* [WORK ITEM]: Report back every line in the data that includes the string "will".
──────── PROVIDED DATA
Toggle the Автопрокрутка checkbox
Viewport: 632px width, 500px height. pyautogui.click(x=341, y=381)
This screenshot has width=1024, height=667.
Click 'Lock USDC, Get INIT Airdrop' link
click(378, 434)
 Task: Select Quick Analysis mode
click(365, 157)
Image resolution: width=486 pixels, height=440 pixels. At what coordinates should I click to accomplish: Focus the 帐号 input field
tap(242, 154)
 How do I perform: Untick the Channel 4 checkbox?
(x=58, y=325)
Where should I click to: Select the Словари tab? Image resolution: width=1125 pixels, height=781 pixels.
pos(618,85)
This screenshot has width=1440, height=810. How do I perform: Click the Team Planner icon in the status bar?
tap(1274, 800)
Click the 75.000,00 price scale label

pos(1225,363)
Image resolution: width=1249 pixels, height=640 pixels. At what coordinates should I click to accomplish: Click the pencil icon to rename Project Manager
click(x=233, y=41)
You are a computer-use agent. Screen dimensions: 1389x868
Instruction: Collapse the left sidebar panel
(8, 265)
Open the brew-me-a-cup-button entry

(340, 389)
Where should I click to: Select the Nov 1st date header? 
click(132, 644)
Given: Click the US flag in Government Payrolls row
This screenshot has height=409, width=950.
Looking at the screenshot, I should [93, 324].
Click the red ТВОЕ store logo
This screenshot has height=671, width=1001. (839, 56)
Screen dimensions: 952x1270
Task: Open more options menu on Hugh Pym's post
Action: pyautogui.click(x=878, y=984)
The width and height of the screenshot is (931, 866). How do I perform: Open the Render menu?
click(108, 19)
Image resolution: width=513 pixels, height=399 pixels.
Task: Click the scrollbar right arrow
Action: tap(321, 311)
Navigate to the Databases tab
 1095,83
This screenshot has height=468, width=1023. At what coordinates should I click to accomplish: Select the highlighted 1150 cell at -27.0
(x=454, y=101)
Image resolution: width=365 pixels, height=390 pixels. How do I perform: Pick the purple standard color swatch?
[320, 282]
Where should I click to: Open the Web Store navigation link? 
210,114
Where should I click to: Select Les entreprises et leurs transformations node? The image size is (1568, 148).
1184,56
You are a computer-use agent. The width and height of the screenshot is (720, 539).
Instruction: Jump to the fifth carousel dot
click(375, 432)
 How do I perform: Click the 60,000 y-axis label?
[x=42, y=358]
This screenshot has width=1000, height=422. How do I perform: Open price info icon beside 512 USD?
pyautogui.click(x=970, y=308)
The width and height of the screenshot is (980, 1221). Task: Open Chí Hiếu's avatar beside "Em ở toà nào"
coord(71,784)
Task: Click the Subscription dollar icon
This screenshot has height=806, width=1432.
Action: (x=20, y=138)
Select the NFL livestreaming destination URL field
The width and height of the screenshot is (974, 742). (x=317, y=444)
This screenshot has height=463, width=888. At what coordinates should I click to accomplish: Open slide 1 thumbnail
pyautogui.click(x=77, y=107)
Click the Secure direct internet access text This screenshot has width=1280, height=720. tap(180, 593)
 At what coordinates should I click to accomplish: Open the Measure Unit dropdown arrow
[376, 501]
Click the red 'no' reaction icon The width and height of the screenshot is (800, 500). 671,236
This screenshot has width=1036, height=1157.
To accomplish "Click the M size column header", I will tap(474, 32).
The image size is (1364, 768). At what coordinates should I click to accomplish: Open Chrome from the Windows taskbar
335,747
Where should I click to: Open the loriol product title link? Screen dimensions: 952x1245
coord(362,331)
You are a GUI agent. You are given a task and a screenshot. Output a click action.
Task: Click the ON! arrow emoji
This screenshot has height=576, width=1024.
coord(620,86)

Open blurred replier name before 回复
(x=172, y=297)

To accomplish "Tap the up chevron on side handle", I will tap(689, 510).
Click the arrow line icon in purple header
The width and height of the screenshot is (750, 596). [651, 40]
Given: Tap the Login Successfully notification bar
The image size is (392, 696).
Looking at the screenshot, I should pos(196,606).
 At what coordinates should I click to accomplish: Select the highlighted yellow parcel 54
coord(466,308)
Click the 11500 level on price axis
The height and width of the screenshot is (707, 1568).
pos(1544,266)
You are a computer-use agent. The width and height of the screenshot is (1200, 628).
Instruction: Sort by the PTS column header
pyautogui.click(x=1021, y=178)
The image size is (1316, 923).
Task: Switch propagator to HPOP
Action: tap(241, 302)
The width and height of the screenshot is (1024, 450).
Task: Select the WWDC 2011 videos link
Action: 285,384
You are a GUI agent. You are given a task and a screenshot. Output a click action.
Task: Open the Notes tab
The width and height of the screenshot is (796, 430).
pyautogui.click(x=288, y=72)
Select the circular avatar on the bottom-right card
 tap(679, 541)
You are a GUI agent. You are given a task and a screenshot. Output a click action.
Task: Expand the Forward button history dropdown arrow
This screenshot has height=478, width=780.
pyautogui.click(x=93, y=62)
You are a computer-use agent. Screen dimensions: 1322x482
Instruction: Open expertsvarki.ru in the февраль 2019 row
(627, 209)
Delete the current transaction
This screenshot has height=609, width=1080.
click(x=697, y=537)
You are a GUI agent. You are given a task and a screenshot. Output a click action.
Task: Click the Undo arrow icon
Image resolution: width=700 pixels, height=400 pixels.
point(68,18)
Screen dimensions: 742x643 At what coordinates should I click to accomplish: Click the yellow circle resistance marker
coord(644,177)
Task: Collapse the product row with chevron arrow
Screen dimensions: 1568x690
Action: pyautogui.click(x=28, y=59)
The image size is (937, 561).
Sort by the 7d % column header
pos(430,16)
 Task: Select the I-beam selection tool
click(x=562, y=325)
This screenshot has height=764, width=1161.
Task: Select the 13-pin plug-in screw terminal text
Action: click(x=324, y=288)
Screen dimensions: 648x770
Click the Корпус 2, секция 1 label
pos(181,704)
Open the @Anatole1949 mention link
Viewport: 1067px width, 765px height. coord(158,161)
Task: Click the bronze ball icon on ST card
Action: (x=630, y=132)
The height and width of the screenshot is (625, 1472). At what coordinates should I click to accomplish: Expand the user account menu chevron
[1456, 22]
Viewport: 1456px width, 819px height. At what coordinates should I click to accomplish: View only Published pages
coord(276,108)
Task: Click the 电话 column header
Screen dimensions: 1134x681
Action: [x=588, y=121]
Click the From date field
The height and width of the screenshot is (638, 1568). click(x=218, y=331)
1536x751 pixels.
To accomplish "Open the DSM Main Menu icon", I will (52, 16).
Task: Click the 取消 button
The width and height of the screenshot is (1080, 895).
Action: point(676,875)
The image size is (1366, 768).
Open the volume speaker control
────────────────
* [EXERCISE RESULT]:
To accomplish "Click the M size column header", I will tap(474, 32).
To accomplish "Tap the up chevron on side handle", I will tap(689, 510).
To accomplish "Open the DSM Main Menu icon", I will (52, 16).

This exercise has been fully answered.